* **DESCRIPTION OF THE TASK**
Among the lines below, take the one holding "党建工作 (213, 321)", the one holding "信息公开 (596, 321)", and all lines between them. Set them down exactly.

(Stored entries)
◆ ◆ ◆ ◆ ◆ ◆ ◆

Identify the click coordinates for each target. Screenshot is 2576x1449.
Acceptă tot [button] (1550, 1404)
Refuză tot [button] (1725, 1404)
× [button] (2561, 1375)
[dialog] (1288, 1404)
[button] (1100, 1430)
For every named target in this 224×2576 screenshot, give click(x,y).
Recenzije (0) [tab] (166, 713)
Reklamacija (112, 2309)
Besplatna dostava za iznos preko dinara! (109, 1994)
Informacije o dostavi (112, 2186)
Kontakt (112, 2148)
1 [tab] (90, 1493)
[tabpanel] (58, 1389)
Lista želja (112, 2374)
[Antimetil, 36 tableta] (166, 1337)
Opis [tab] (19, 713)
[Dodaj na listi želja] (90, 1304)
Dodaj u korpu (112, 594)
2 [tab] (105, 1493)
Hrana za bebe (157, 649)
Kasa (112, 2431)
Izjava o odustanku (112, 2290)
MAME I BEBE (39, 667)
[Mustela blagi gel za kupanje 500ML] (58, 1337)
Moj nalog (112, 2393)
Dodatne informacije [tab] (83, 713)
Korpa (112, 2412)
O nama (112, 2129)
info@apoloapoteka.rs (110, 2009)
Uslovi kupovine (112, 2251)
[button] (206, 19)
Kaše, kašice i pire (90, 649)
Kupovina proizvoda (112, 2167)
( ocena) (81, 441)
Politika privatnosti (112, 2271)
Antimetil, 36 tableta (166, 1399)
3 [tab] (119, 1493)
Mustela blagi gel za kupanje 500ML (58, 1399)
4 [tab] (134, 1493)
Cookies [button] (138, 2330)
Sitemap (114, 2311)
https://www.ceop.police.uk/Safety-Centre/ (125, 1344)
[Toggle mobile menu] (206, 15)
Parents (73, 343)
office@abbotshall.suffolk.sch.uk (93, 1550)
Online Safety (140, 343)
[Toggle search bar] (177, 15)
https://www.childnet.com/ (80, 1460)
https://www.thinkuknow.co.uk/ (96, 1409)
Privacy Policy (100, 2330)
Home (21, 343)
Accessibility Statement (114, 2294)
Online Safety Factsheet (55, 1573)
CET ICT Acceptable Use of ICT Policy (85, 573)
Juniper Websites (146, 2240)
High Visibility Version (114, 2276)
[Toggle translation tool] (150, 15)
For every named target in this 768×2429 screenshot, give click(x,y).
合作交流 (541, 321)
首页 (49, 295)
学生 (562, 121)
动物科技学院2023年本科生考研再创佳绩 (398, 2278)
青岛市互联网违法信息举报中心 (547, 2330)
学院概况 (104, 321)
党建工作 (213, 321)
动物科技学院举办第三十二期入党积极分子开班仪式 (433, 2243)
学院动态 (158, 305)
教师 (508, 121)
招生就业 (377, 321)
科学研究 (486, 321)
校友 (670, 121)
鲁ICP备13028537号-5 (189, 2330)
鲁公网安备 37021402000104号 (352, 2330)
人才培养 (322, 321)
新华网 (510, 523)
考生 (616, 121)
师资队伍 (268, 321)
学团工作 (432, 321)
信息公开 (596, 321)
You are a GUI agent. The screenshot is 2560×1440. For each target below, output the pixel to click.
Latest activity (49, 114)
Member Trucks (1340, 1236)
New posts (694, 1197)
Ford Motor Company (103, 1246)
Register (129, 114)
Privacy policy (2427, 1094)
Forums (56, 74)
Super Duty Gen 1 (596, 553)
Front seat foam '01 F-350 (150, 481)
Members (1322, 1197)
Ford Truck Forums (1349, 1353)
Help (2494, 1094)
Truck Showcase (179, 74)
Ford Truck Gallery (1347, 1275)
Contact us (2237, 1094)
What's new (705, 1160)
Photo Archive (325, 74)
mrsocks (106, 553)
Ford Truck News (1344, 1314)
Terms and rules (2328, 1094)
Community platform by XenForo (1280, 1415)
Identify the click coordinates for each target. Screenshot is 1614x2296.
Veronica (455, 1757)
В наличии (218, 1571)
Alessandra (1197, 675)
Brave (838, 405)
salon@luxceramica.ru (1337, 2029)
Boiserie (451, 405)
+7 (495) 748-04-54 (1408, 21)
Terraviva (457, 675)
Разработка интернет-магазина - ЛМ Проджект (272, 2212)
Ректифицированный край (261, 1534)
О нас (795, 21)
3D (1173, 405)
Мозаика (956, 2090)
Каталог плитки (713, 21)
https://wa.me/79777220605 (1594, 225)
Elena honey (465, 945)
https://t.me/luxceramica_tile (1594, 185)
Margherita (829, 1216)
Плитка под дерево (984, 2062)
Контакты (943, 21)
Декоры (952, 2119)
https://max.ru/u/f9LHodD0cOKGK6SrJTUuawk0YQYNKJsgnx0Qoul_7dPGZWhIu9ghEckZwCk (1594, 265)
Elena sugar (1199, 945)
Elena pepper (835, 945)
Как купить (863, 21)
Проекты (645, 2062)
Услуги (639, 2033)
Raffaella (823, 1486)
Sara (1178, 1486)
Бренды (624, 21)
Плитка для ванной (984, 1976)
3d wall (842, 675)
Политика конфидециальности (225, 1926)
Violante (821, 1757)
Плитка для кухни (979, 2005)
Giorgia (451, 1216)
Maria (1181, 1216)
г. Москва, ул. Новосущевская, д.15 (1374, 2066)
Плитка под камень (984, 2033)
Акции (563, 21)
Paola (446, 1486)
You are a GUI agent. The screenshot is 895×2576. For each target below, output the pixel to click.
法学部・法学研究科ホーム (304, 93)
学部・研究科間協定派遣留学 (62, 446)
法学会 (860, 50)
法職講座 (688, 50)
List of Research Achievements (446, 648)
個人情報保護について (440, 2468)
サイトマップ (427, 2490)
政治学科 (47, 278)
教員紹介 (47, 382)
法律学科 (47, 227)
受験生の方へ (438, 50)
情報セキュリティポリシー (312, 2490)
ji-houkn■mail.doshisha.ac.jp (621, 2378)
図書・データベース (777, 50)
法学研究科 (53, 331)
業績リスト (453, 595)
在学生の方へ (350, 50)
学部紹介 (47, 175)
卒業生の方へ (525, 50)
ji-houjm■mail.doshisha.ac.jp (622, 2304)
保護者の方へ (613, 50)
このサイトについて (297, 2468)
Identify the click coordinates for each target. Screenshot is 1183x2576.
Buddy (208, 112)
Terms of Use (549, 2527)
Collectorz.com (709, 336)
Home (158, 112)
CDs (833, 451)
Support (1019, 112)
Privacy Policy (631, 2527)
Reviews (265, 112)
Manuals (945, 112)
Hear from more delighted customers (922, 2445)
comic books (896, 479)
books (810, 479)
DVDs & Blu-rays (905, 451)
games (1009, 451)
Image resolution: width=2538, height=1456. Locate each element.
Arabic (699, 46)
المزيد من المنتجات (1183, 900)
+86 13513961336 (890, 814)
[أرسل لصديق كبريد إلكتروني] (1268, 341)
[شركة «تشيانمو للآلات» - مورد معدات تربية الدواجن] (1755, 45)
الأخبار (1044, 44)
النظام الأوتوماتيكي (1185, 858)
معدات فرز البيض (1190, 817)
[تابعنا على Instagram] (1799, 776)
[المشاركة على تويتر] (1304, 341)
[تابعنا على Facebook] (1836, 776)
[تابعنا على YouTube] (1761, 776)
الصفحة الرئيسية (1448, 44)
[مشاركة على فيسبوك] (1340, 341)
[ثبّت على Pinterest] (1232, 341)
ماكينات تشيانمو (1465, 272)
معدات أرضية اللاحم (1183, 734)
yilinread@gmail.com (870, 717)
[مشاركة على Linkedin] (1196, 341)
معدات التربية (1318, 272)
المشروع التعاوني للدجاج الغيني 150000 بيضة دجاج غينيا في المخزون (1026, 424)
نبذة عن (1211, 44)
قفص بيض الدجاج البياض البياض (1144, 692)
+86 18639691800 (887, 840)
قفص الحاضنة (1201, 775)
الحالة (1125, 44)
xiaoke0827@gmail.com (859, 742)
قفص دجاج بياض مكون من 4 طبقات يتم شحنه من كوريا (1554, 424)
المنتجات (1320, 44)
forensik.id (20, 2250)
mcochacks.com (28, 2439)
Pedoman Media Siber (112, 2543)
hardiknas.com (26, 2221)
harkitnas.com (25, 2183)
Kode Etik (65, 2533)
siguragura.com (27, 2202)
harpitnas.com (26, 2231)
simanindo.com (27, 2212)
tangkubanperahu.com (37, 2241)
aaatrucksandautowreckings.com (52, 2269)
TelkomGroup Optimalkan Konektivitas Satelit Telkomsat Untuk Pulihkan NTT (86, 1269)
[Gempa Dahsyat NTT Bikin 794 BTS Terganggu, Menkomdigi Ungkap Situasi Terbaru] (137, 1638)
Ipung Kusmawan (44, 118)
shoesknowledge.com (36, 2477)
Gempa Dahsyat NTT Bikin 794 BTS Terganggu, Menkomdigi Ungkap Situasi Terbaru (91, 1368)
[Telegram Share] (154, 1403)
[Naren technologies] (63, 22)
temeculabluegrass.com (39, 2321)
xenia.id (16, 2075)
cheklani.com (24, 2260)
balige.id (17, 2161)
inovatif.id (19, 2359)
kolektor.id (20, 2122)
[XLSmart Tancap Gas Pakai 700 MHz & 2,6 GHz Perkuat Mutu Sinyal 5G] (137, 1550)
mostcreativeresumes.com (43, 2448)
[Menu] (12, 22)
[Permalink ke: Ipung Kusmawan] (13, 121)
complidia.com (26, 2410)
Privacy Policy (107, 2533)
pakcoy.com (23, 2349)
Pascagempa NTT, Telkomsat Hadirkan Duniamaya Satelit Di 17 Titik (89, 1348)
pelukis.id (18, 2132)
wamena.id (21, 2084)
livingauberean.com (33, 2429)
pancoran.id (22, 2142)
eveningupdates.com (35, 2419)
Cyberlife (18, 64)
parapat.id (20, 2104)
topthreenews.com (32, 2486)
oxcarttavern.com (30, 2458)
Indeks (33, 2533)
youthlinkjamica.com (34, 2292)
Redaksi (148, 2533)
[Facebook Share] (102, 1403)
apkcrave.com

◆ ◆ ◆ ◆ ◆ ◆ ◆

* **EXERCISE ANSWER**
党建工作 (213, 321)
动物科技学院举办第三十二期入党积极分子开班仪式 (433, 2243)
学院动态 (158, 305)
教师 (508, 121)
招生就业 (377, 321)
科学研究 (486, 321)
校友 (670, 121)
鲁ICP备13028537号-5 (189, 2330)
鲁公网安备 37021402000104号 (352, 2330)
人才培养 (322, 321)
新华网 (510, 523)
考生 (616, 121)
师资队伍 (268, 321)
学团工作 (432, 321)
信息公开 (596, 321)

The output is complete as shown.